Flagging an INS using a match_filter (MF)

(a) Constructing a filter with no additional sub-bands

::
>>> from SSINS import MF
>>> # The MF class requires a frequency array and significance threshold as positional arguments
>>> # We will disable searching for broadband streaks and provide no additional sub-bands for the filter
>>> # First we need to define a sig_thresh dictionary for our only shape (narrowband)
>>> sig_thresh = 5
>>> mf = MF(ins.freq_array, sig_thresh, streak=False, narrow=True, shape_dict={})

(b) Constructing a filter for streaks and Western Australian DTV in MWA EoR Highband

::
>>> # Use the shape_dict keyword to provide custom sub-bands to search over during flagging
>>> # The input should be a dictionary, where the key is the name of the shape and the value are the lower/upper frequencies in hz
>>> shape_dict = {'TV6': [1.74e8, 1.81e8],
...               'TV7': [1.81e8, 1.88e8],
...               'TV8': [1.88e8, 1.95e8],
...               'TV9': [1.95e8, 2.02e8]}
>>> # We also need to apply significance thresholds for each shape, including 'narrow' and 'streak'
>>> # In principle, these can be different values per shape, see advanced techniques.
>>> sig_thresh = 5
>>> mf = MF(ins.freq_array, sig_thresh, shape_dict=shape_dict, streak=True, narrow=True)

(c) Constructing a filter for streaks and South African DTV in HERA below 200 Mhz

::
>>> # Use the shape_dict keyword to provide custom sub-bands to search over during flagging
>>> # The input should be a dictionary, where the key is the name of the shape and the value are the lower/upper frequencies in hz
>>> shape_dict = {'TV4': [1.74e8, 1.82e8],
...               'TV5': [1.82e8, 1.9e8],
...               'TV6': [1.9e8, 1.98e8]}
>>> # Technically 2 Mhz of channel 7 should appear, but we omit that in this example
>>> # We also need to apply significance thresholds for each shape, including 'narrow' and 'streak'
>>> # In principle, these can be different values per shape
>>> sig_thresh = 5
>>> mf = MF(ins.freq_array, sig_thresh, shape_dict=shape_dict, streak=True)

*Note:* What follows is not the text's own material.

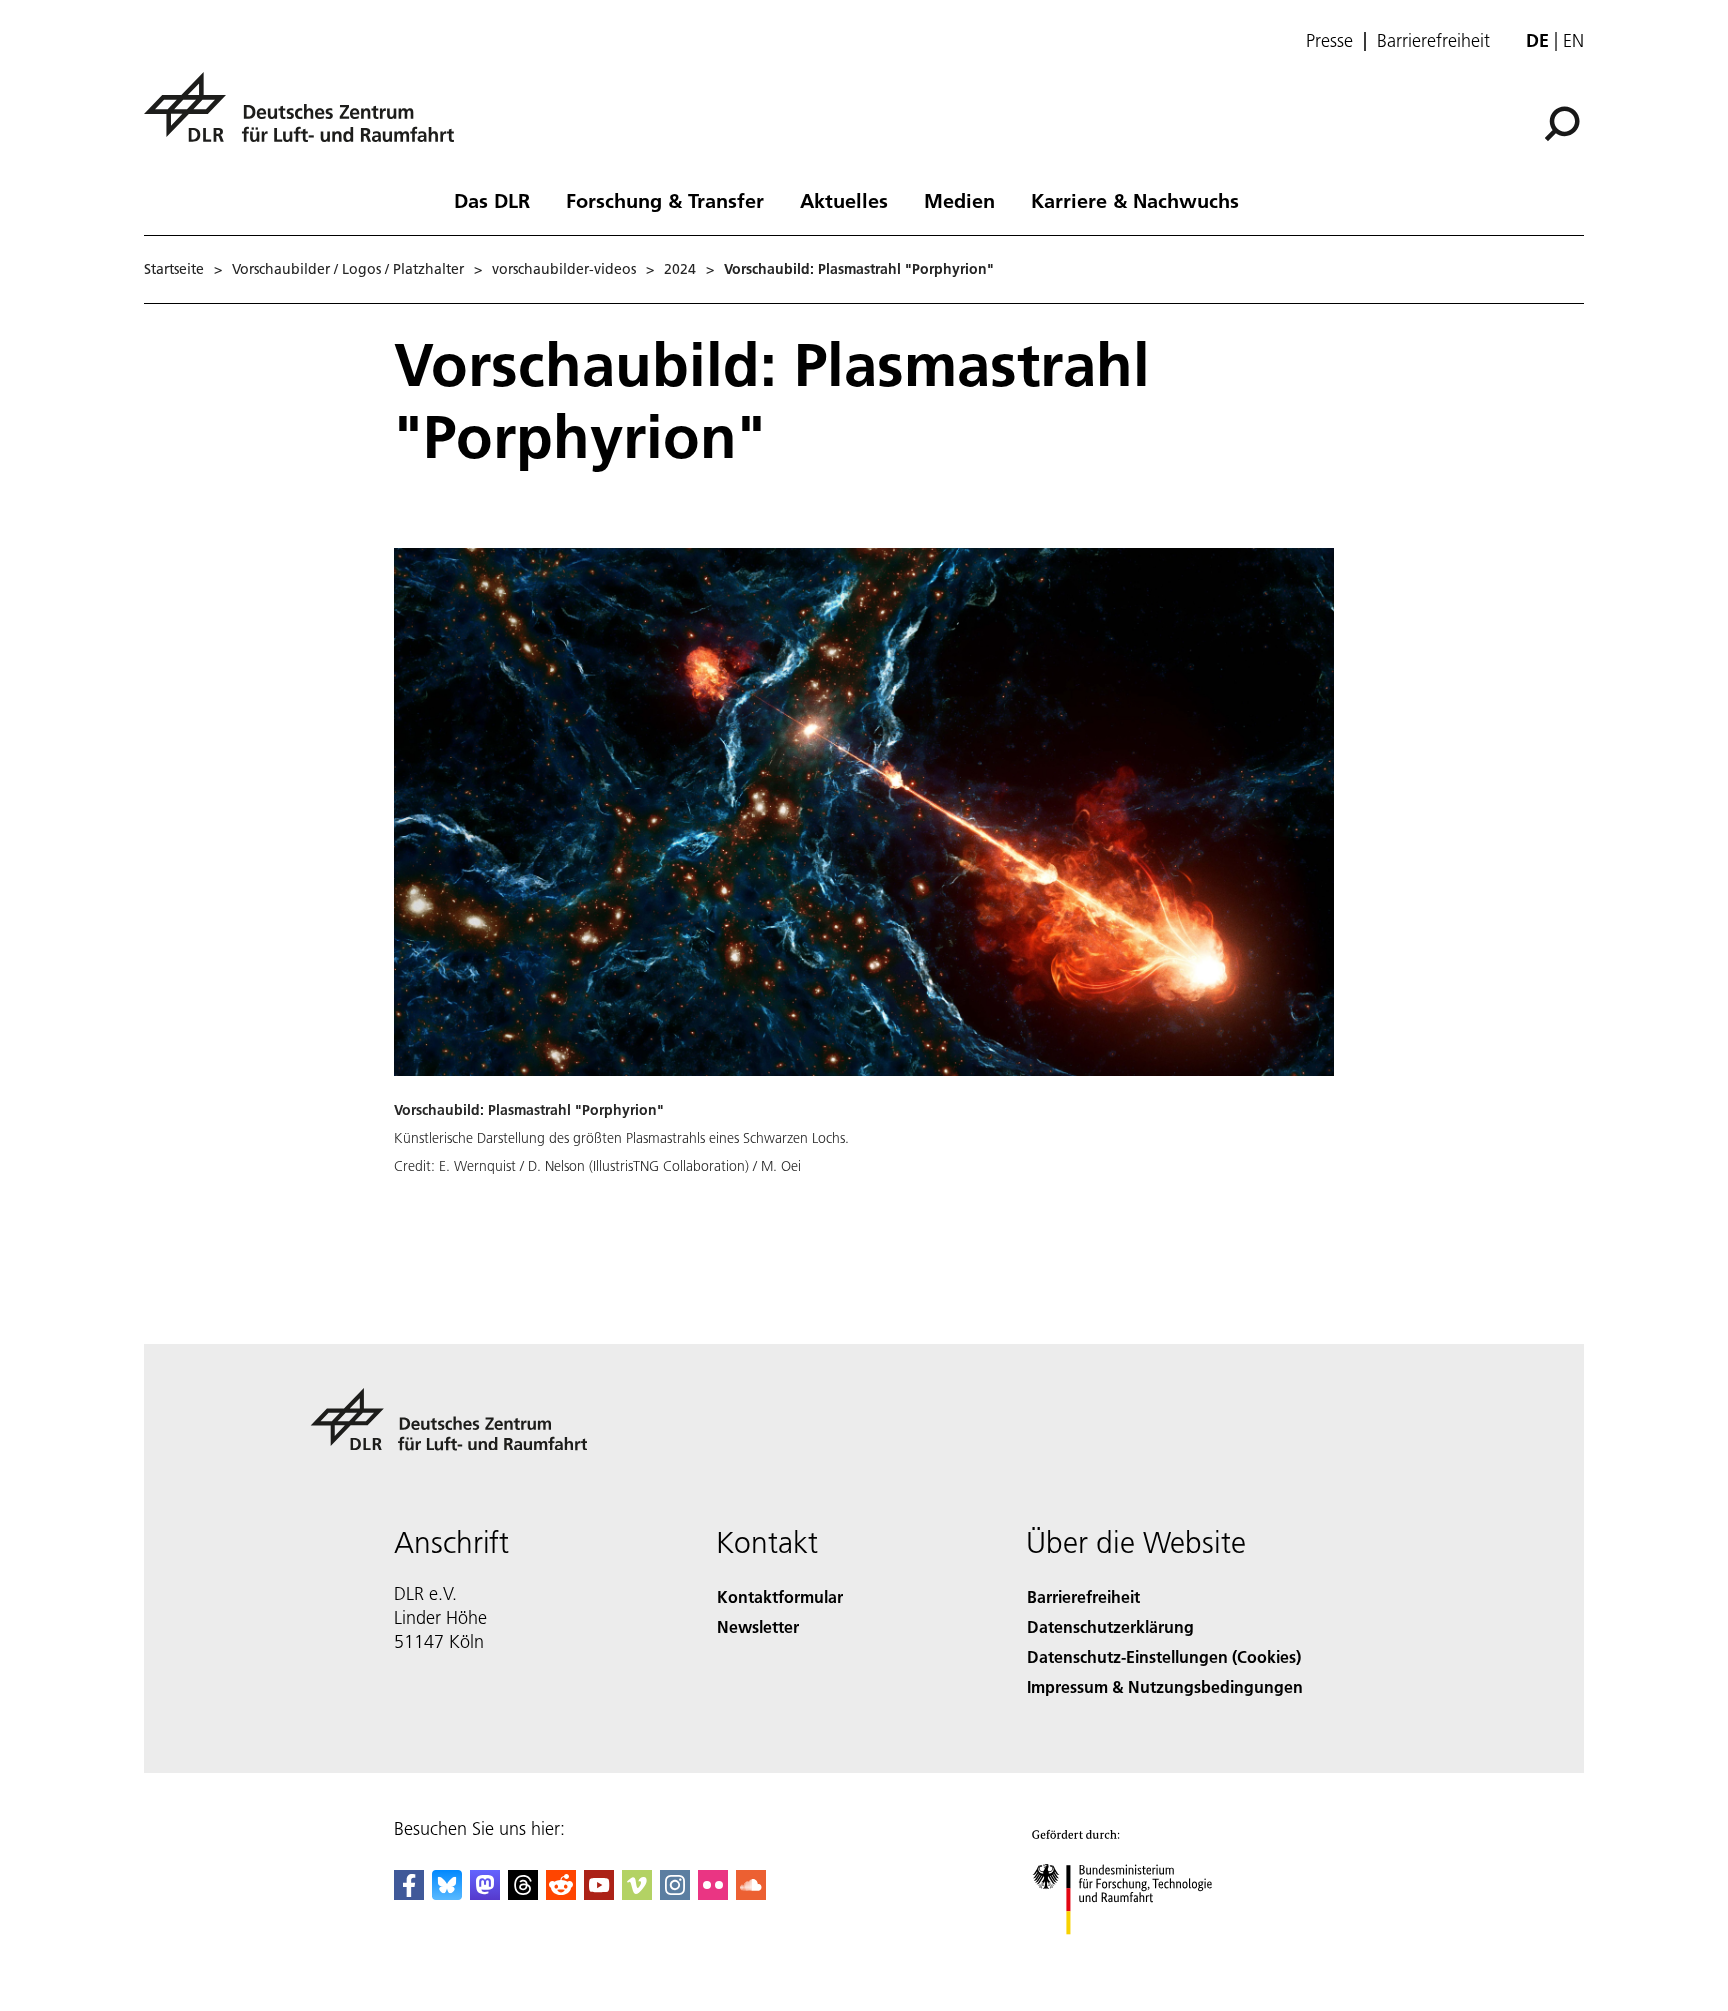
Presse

(d) Using the filter to flag the noise spectrum

::
>>> # Construct the filter that you want to use.
>>> # For the test data we will use the MWA DTV example above
>>> shape_dict = {'TV6': [1.74e8, 1.81e8],
...               'TV7': [1.81e8, 1.88e8],
...               'TV8': [1.88e8, 1.95e8],
...               'TV9': [1.95e8, 2.02e8]}
>>> sig_thresh = 5
>>> mf = MF(ins.freq_array, sig_thresh, shape_dict=shape_dict, streak=True)
>>> # Use the apply_match_test method to flag the INS (this applies the flags to the mask of the metric array)
>>> mf.apply_match_test(ins) 

(e) Saving the INS mask out to an h5 file

::
>>> # Just use the write method as above, with the right output_type
>>> ins.write(prefix, output_type='mask', clobber=True)
>>> print(os.path.exists('%s_SSINS_mask.h5' % prefix))
True

(f) Getting time propagated flags from the INS mask

::
>>> from pyuvdata import UVData, UVFlag
>>> # Each integration in the SSINS is a result of a difference of paired integrations
>>> # To get flags for the raw data, we have to propagate flagged INS samples in time to all possible contributing times
>>> # The mask_to_flags method returns an array where we have done this. This is useful for comparing to other UVFlag objects
>>> flags = ins.mask_to_flags()
>>> # We can write these out to an h5 file as well, but we need to make a UVFlag object from the original data
>>> uvd = UVData()
>>> uvd.read(filepath, times=times)
>>> uvf = UVFlag(uvd, waterfall=True, mode='flag')
>>> ins.write(prefix, output_type='flags', clobber=True, uvf=uvf)
>>> print(os.path.exists('%s_SSINS_flags.h5' % prefix))
True

(g) Applying time-propagated flags from INS to a UVData object and write new file

::
>>> from pyuvdata import utils as uvutils
>>> uvf = ins.flag_uvf(uvf)
>>> uvutils.apply_uvflag(uvd, uvf) # This is a pyuvdata utility function that safely applies flags to UVData from UVFlag
>>> uvd.write_uvfits('SSINS/data/tutorial_test_writeout.uvfits')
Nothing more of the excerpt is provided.